=== TASK ITEM ===
Transcribe every line from the one containing "Image resolution: width=1550" through the end of the records below, exactly, but not the pictures.

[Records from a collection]
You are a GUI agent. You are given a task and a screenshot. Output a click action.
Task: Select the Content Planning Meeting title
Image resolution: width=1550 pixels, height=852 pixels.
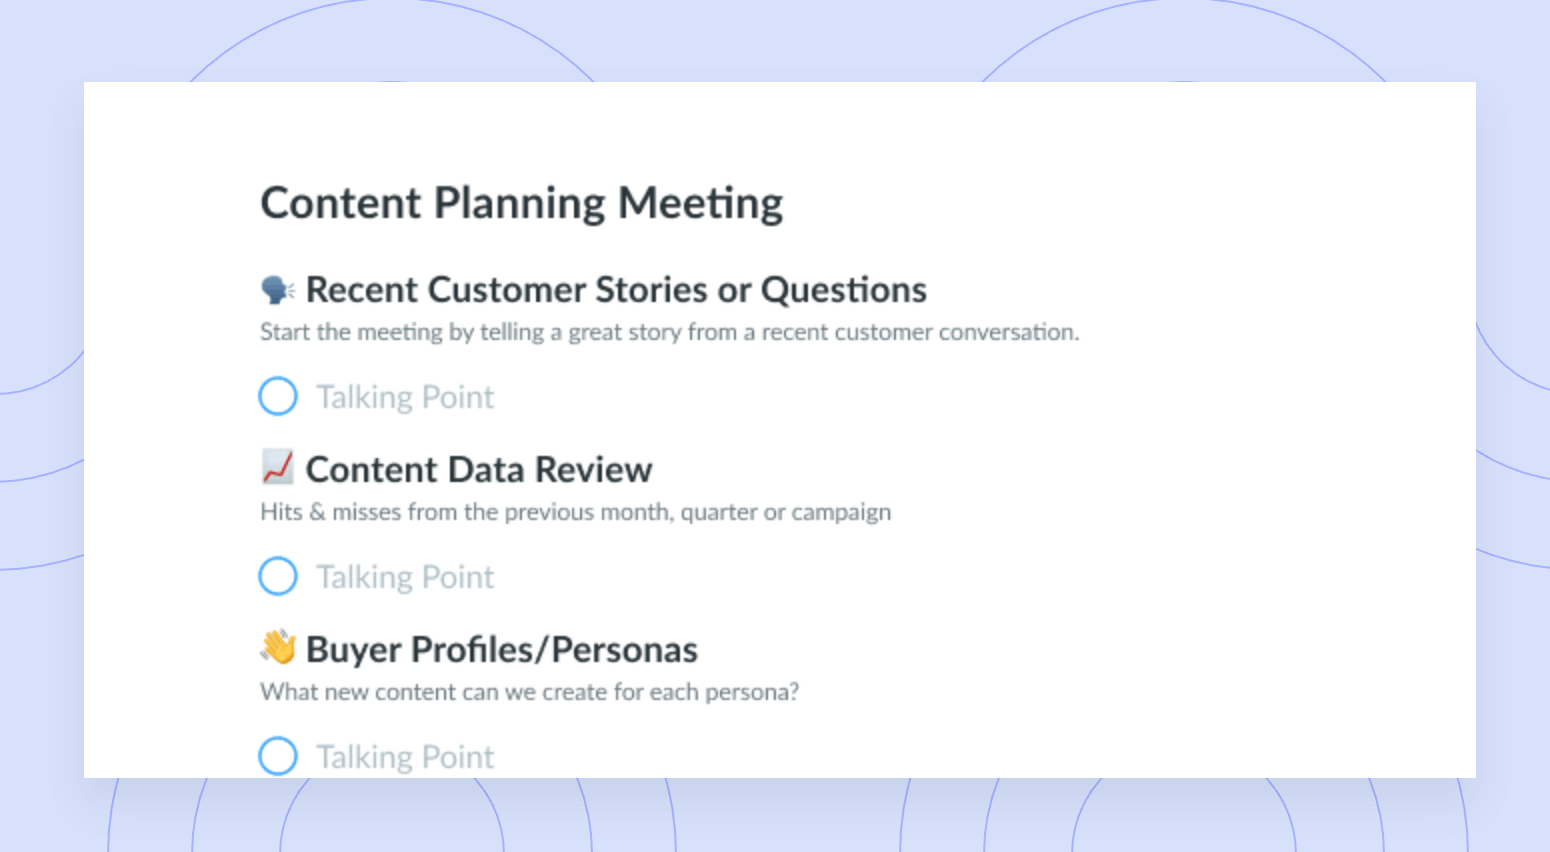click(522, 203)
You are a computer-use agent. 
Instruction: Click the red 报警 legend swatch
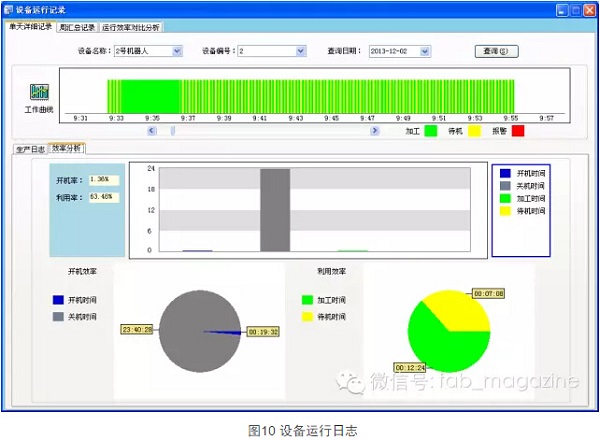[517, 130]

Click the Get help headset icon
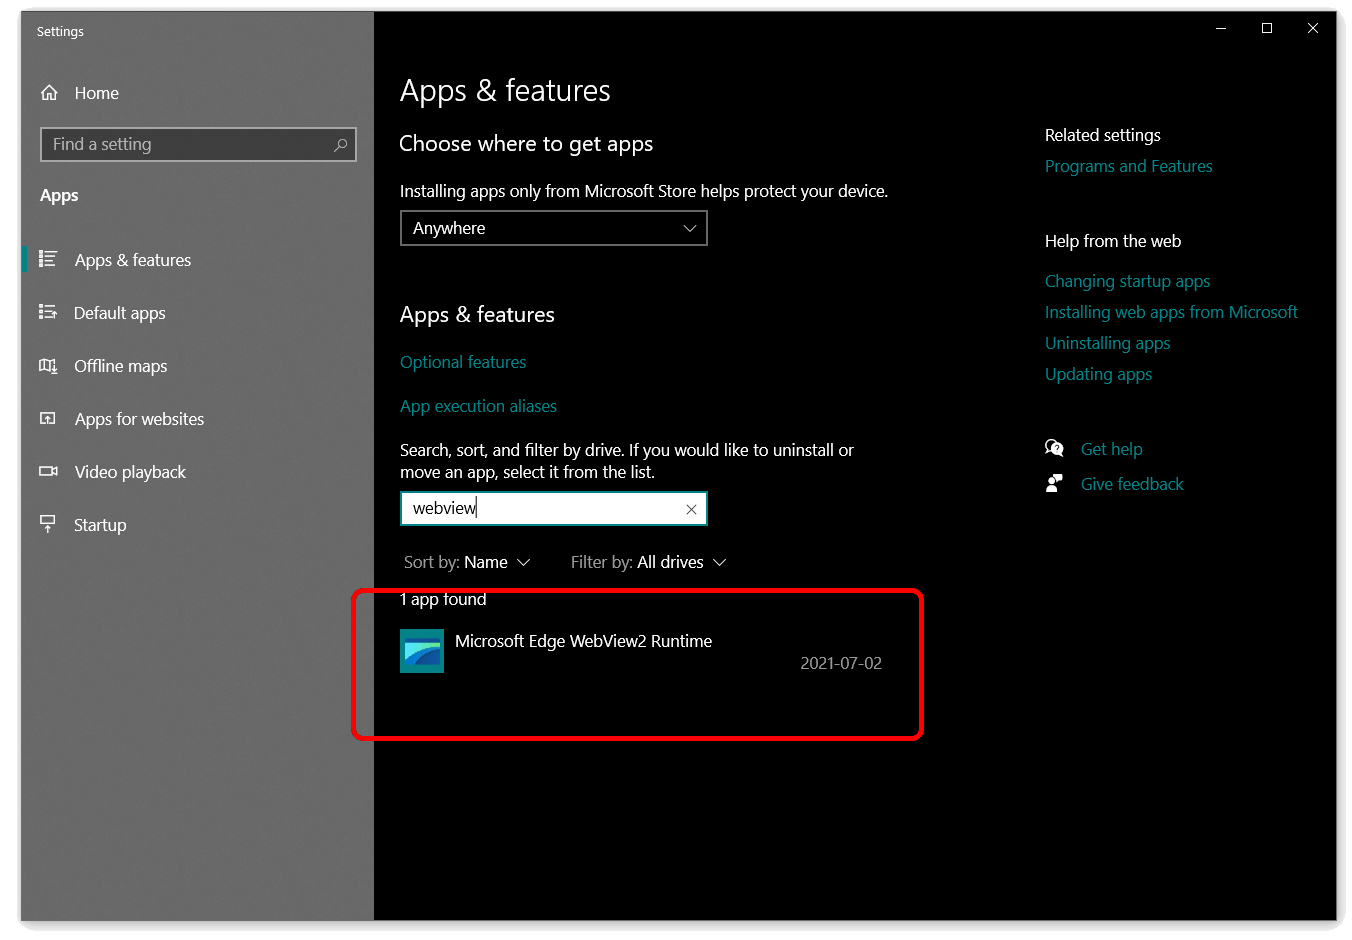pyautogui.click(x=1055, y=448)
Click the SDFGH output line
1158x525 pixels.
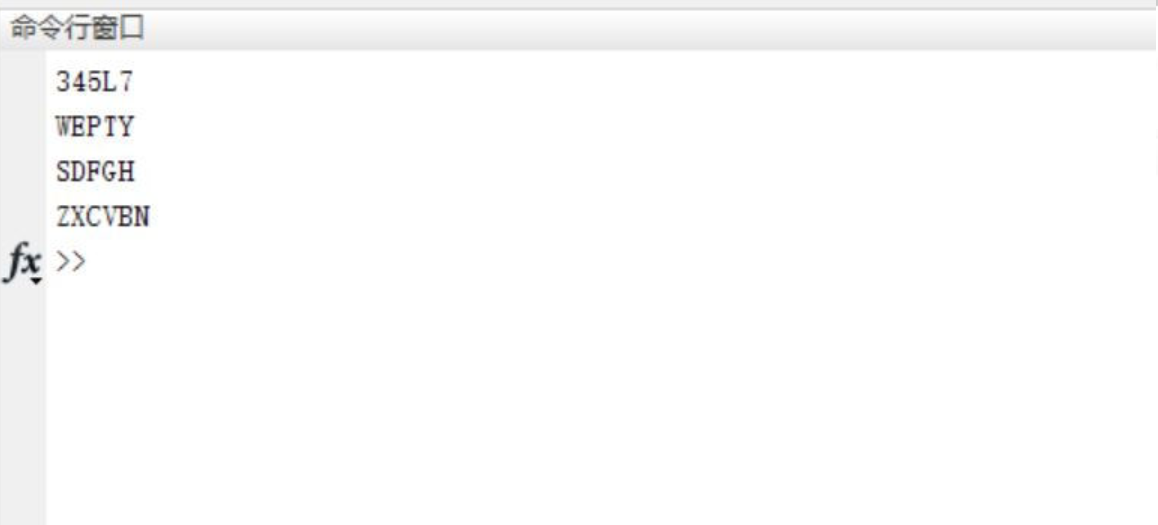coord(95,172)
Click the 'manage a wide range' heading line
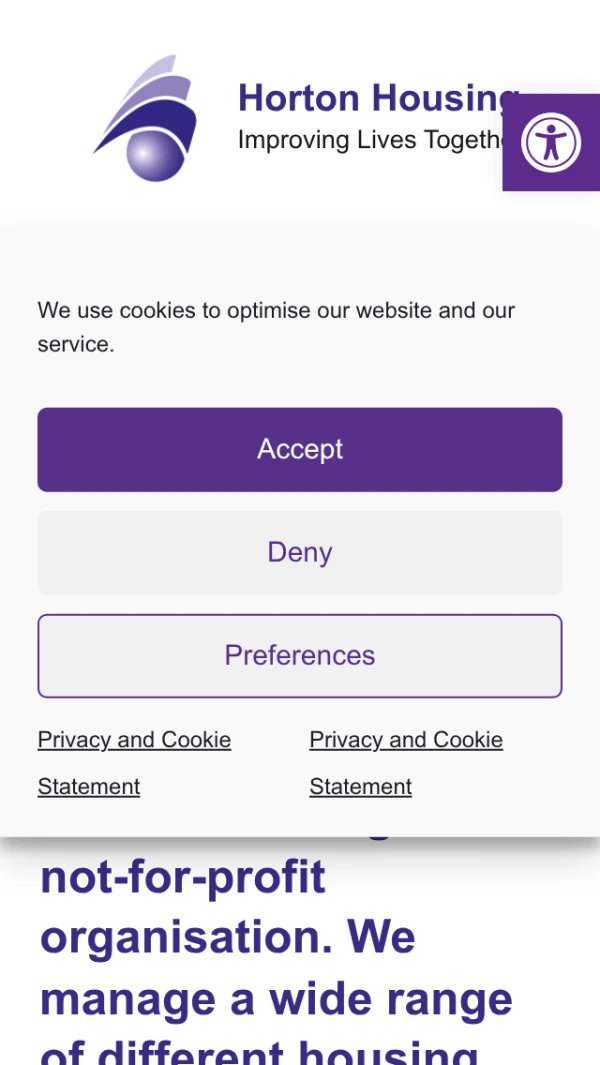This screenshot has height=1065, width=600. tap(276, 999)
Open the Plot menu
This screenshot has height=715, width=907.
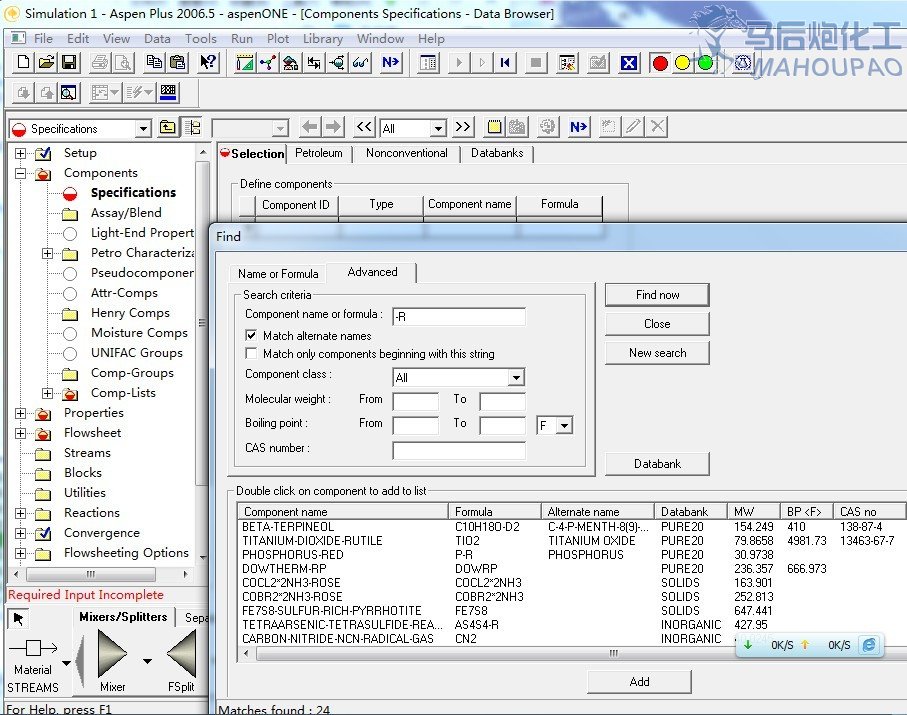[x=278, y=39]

=== SOLVED EXERCISE ===
Image resolution: width=1550 pixels, height=852 pixels.
click(522, 203)
You are a computer-use agent. 
Instruction: Click the red 报警 legend swatch
[517, 130]

Click the Get help headset icon
pyautogui.click(x=1055, y=448)
Click the SDFGH output line
1158x525 pixels.
coord(95,172)
Click the 'manage a wide range' heading line
This screenshot has height=1065, width=600. tap(276, 999)
Open the Plot menu
This screenshot has height=715, width=907.
[x=278, y=39]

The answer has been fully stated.